━━ Data to use
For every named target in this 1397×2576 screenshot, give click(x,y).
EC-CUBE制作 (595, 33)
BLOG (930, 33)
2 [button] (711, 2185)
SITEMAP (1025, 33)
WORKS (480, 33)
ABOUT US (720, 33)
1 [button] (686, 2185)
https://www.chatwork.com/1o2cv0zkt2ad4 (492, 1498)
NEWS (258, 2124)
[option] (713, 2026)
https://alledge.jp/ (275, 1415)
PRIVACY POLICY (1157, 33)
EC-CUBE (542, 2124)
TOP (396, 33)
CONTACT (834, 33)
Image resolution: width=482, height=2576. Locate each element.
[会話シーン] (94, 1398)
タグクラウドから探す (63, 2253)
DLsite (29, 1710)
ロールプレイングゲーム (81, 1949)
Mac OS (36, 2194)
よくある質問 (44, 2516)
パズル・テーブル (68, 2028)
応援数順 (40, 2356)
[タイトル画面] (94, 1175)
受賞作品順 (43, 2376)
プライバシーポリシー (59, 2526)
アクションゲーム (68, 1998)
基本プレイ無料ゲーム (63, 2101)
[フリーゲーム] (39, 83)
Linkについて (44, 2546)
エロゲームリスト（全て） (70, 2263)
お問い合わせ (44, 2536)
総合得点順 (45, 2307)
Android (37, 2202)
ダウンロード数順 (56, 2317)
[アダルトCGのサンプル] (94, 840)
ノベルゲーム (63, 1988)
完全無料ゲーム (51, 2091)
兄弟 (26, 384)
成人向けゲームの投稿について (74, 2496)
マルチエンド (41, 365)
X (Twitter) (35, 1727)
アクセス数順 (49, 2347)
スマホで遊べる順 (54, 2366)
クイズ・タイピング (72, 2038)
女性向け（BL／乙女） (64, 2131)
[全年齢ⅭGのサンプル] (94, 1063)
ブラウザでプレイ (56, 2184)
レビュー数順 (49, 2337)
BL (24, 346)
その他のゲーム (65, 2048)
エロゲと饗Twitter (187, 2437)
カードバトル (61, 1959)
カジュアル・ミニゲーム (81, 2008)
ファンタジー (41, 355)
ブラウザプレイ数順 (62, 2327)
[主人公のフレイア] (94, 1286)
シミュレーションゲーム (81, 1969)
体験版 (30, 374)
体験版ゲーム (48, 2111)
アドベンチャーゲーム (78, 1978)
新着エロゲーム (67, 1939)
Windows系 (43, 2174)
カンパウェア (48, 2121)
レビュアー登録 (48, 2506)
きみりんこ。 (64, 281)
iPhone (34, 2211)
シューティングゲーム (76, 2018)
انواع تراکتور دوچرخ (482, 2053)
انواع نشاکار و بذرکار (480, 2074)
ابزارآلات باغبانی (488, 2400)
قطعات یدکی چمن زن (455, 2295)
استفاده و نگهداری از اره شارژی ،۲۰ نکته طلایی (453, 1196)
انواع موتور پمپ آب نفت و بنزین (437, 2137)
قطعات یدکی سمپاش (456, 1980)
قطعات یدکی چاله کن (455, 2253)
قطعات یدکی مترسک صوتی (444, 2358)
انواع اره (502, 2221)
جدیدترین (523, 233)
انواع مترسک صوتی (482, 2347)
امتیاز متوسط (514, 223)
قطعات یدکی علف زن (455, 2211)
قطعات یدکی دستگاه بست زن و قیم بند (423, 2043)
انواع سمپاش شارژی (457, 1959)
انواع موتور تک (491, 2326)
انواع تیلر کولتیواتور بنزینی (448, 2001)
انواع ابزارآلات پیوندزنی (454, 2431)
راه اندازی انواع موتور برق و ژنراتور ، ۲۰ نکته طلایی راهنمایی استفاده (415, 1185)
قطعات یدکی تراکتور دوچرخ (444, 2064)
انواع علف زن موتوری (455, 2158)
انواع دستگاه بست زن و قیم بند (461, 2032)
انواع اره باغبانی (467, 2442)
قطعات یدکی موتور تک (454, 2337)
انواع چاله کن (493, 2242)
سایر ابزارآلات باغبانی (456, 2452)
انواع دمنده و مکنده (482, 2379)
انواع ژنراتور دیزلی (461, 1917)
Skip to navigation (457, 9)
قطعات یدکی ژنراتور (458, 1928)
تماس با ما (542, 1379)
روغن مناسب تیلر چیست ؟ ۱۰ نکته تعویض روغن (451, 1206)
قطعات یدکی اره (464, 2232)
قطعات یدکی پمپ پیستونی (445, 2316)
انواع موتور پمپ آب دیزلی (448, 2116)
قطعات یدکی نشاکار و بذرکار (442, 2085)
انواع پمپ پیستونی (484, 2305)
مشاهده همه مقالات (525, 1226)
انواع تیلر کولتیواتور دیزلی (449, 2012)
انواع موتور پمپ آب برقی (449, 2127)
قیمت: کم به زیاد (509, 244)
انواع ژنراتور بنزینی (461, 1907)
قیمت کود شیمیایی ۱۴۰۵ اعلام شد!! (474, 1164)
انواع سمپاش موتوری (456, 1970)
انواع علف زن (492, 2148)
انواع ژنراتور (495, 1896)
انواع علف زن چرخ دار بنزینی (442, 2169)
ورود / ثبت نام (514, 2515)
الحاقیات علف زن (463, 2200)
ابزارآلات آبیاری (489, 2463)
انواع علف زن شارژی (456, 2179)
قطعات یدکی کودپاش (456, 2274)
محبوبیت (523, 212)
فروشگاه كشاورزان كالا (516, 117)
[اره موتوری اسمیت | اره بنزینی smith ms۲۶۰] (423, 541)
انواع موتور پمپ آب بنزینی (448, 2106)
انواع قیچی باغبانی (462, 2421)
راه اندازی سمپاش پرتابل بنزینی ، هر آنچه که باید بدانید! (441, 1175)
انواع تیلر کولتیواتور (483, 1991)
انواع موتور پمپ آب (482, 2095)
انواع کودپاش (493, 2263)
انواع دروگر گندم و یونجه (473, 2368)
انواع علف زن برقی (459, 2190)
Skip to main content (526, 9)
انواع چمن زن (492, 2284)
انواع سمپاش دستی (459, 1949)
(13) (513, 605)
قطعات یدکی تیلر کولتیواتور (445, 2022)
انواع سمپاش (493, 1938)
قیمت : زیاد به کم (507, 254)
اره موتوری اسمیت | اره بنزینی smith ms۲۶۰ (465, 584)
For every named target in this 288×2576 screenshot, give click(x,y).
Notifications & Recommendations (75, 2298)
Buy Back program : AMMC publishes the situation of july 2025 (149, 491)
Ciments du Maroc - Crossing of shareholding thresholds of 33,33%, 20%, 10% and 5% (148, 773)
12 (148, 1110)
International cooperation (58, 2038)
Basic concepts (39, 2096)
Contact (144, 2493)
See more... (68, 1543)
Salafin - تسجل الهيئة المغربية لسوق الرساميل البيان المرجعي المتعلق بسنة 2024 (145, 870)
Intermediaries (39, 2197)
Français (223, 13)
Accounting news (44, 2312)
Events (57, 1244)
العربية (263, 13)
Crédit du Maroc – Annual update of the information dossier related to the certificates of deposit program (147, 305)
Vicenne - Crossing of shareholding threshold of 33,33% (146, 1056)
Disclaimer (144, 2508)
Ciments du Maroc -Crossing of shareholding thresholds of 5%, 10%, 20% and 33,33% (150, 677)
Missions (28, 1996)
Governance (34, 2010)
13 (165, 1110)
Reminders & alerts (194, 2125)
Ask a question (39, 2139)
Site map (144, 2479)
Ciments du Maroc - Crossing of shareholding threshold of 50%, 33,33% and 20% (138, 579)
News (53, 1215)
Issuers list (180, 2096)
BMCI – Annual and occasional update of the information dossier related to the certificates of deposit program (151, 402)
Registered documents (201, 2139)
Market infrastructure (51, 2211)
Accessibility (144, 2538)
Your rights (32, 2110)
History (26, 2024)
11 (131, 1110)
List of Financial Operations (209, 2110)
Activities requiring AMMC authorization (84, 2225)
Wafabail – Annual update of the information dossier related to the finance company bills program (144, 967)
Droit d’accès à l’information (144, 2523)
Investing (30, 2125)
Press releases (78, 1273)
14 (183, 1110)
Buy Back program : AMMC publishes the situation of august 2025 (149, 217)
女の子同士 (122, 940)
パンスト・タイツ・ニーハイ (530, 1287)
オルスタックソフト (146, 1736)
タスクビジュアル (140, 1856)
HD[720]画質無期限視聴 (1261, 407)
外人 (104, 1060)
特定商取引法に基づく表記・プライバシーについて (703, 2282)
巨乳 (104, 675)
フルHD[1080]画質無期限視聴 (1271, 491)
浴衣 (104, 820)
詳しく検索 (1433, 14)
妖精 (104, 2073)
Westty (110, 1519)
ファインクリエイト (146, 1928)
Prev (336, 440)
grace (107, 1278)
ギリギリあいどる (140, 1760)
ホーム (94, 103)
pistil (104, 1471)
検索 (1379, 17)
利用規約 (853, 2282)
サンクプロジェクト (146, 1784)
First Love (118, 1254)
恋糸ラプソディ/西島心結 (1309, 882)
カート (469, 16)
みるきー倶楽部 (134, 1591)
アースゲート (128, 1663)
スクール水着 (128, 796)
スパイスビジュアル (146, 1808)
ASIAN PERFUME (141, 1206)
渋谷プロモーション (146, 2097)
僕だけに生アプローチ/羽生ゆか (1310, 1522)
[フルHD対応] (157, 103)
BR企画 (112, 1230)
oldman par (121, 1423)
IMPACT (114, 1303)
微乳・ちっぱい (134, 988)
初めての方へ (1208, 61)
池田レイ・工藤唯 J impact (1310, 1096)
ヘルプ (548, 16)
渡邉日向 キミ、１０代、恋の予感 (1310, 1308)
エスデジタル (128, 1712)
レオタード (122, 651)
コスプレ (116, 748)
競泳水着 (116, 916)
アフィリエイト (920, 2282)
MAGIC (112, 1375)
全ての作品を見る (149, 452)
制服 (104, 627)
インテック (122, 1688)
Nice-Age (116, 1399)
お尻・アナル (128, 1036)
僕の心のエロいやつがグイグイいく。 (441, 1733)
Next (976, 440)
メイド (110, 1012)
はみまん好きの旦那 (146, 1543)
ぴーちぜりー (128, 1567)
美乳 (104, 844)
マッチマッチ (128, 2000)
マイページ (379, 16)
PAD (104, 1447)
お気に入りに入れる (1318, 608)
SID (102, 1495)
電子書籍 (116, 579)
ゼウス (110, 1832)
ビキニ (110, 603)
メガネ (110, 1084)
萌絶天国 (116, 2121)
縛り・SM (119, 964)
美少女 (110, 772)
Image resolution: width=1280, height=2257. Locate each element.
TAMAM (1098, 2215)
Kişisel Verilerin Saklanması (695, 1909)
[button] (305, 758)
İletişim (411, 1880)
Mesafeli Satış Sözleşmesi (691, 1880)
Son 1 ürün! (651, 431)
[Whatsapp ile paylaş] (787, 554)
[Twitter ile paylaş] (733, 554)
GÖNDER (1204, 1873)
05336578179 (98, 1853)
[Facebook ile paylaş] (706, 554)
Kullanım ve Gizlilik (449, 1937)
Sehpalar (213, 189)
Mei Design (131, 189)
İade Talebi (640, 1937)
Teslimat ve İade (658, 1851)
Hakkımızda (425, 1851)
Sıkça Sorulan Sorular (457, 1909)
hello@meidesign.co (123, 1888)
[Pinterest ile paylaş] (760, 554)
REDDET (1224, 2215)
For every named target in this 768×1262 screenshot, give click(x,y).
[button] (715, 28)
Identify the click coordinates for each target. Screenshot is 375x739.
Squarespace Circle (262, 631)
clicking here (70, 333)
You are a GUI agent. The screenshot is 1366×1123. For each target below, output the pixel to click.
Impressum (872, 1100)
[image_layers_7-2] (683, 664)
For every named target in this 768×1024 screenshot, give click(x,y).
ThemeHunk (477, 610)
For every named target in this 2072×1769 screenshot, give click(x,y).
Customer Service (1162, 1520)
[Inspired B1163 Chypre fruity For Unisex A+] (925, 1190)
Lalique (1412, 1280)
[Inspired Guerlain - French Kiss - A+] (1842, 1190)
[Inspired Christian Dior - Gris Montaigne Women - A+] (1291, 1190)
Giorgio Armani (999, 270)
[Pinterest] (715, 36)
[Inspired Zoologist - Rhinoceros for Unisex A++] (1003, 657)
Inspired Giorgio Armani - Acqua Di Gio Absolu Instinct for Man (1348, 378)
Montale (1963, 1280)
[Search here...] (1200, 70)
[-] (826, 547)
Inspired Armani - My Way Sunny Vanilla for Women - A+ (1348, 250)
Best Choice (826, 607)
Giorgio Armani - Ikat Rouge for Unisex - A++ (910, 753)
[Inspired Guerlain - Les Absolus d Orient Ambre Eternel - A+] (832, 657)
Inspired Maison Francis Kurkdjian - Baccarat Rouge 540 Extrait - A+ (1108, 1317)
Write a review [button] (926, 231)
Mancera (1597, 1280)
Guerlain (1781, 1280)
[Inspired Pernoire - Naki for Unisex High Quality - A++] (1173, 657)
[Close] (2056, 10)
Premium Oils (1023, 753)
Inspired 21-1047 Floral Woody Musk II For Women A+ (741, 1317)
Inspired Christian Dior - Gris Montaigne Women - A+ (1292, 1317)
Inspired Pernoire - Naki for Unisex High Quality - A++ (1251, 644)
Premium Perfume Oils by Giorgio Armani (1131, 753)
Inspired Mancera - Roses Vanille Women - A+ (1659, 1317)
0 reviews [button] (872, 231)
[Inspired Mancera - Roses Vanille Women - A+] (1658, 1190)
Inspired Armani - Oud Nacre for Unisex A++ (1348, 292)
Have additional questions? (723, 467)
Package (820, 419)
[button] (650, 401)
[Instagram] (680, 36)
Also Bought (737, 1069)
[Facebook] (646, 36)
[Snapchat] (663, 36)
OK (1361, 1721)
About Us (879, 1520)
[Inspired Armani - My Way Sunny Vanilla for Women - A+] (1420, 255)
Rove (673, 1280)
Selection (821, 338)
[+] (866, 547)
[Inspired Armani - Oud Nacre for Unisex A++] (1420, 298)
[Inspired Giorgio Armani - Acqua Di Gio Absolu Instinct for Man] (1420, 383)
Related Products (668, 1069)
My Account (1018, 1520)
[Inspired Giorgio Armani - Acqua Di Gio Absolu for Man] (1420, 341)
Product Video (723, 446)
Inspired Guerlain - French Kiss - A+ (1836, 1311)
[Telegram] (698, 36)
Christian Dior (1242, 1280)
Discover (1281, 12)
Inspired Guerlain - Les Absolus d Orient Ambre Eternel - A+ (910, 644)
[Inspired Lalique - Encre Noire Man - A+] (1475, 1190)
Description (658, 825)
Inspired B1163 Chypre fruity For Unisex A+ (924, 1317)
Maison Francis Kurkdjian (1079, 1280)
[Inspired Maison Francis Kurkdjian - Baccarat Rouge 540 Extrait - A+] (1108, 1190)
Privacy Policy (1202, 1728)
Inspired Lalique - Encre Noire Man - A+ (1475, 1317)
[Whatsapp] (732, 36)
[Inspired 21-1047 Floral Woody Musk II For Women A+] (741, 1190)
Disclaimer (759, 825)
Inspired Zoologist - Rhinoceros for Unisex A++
━━━━
Task objective: What you give back should be only the lines of the records above, starting at the line with "新着エロゲーム (67, 1939)" and ending at the line with "انواع علف زن موتوری (455, 2158)", restated word for word.

Solved exercise:
新着エロゲーム (67, 1939)
Windows系 (43, 2174)
カンパウェア (48, 2121)
レビュアー登録 (48, 2506)
きみりんこ。 (64, 281)
iPhone (34, 2211)
シューティングゲーム (76, 2018)
انواع تراکتور دوچرخ (482, 2053)
انواع نشاکار و بذرکار (480, 2074)
ابزارآلات باغبانی (488, 2400)
قطعات یدکی چمن زن (455, 2295)
استفاده و نگهداری از اره شارژی ،۲۰ نکته طلایی (453, 1196)
انواع موتور پمپ آب نفت و بنزین (437, 2137)
قطعات یدکی سمپاش (456, 1980)
قطعات یدکی چاله کن (455, 2253)
قطعات یدکی مترسک صوتی (444, 2358)
انواع اره (502, 2221)
جدیدترین (523, 233)
انواع مترسک صوتی (482, 2347)
امتیاز متوسط (514, 223)
قطعات یدکی علف زن (455, 2211)
قطعات یدکی دستگاه بست زن و قیم بند (423, 2043)
انواع سمپاش شارژی (457, 1959)
انواع موتور تک (491, 2326)
انواع تیلر کولتیواتور بنزینی (448, 2001)
انواع ابزارآلات پیوندزنی (454, 2431)
راه اندازی انواع موتور برق و ژنراتور ، ۲۰ نکته طلایی راهنمایی استفاده (415, 1185)
قطعات یدکی تراکتور دوچرخ (444, 2064)
انواع علف زن موتوری (455, 2158)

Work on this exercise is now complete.